GET /monitoring/celery/workers¶
Returns active queues and ping status for all connected workers.
GET /monitoring/task_status/{task_id}¶
Returns current status and result for any Celery task by ID.
Response
result is null while the task is pending.
GET /healthcheck/¶
Liveness probe. Used by Kubernetes liveness checks. Checks database connectivity.
Response — 200 OK
{
"status": "healthy",
"version": "...",
"worker_pid": 42,
"memory_usage_mb": 210.4,
"database": true
}
GET /metrics¶
Prometheus-compatible metrics endpoint. Scraped by the in-cluster Prometheus instance.
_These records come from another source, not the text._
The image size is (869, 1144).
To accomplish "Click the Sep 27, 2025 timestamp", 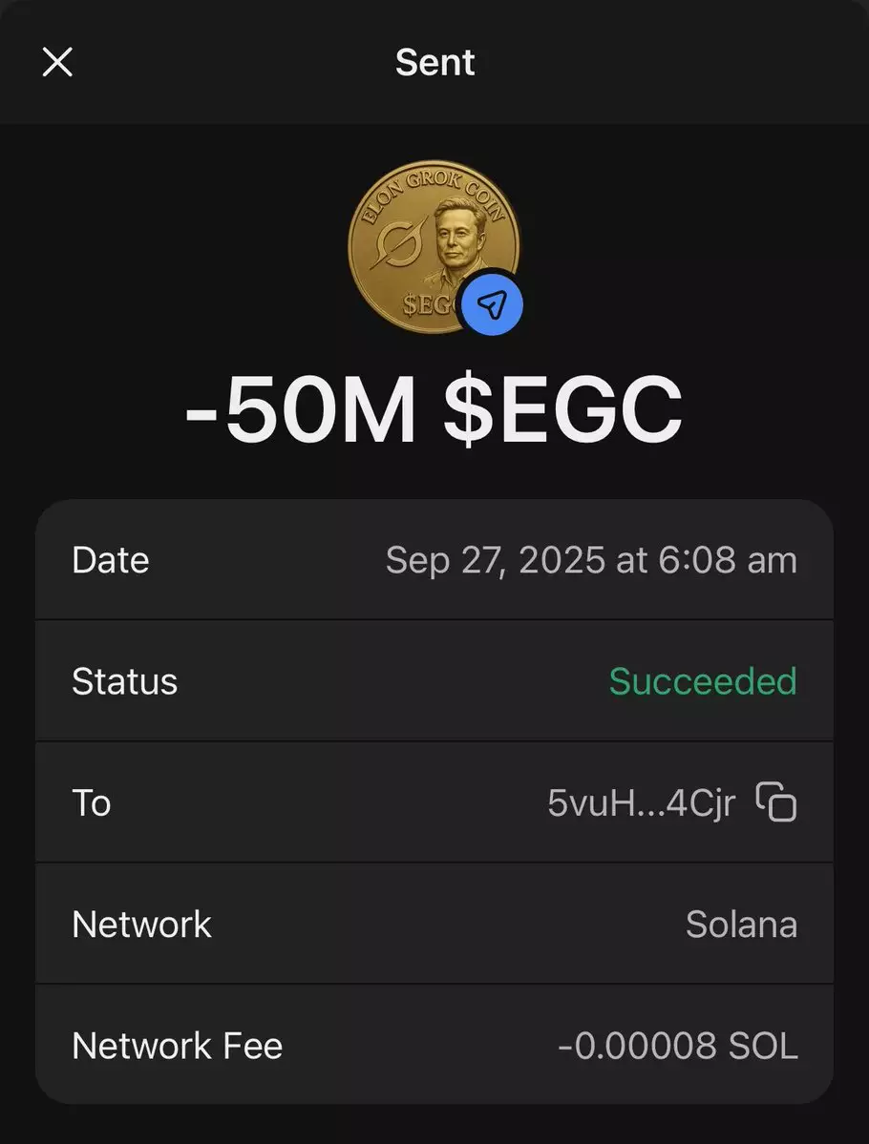I will pos(590,560).
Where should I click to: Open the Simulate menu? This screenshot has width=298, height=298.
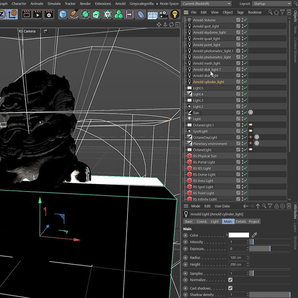point(54,4)
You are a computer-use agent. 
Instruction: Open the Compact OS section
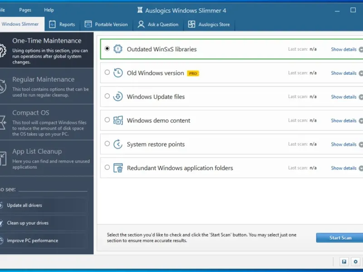(x=45, y=121)
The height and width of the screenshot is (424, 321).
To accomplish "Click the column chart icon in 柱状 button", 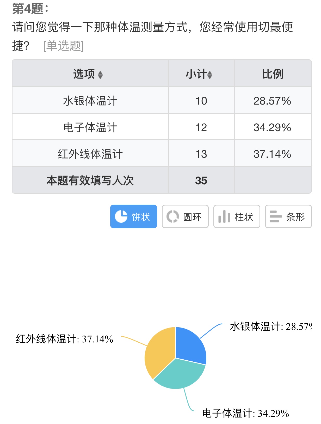I will click(224, 216).
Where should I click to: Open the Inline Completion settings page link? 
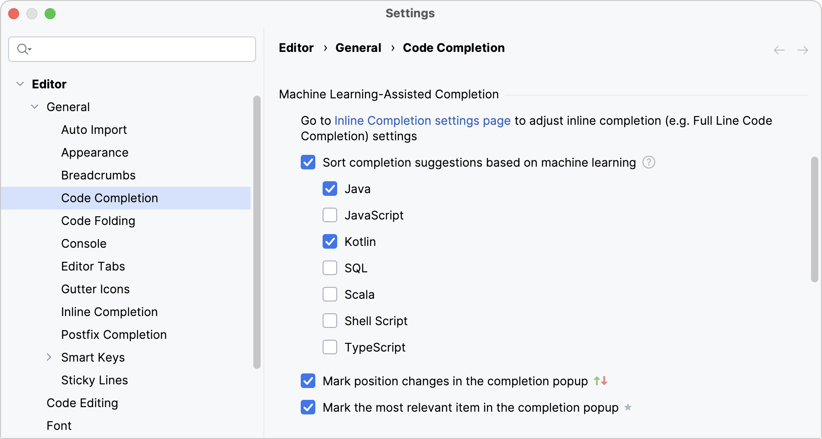click(422, 121)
Returns plain-text exposition format with 9 counters, histograms, and gauges:
http_requests_total{method, path, status_code}http_request_duration_seconds(histogram)prediction_requests_total{source="sync|async"}prediction_duration_seconds(histogram)inference_duration_seconds(histogram)prediction_confidence{outcome}(histogram)model_info{model_name, version, stage}(gauge)model_registered_at_seconds{model_name}(gauge)model_feature_drift_score(gauge)
Planned endpoints¶
| Endpoint | Status | Notes |
|---|---|---|
POST /predict/batch |
📋 Planned | HTTP batch endpoint; batch parquet exists but no HTTP API yet |
Validation semantics¶
- All requests are validated against Pydantic schemas (
src/app/schemas/predict.py) before any inference logic runs. - Path and query parameters are validated by FastAPI/Pydantic; invalid types return
422 Unprocessable Entity. - Input validation failures are client errors — they are not retried.
Schema boundary¶
Features for on-demand inference (GET /predict/{match_id}) are read server-side from match_features.parquet.
The serving layer does not accept caller-supplied feature dicts.
See ML: Model Contract for the full input/output contract.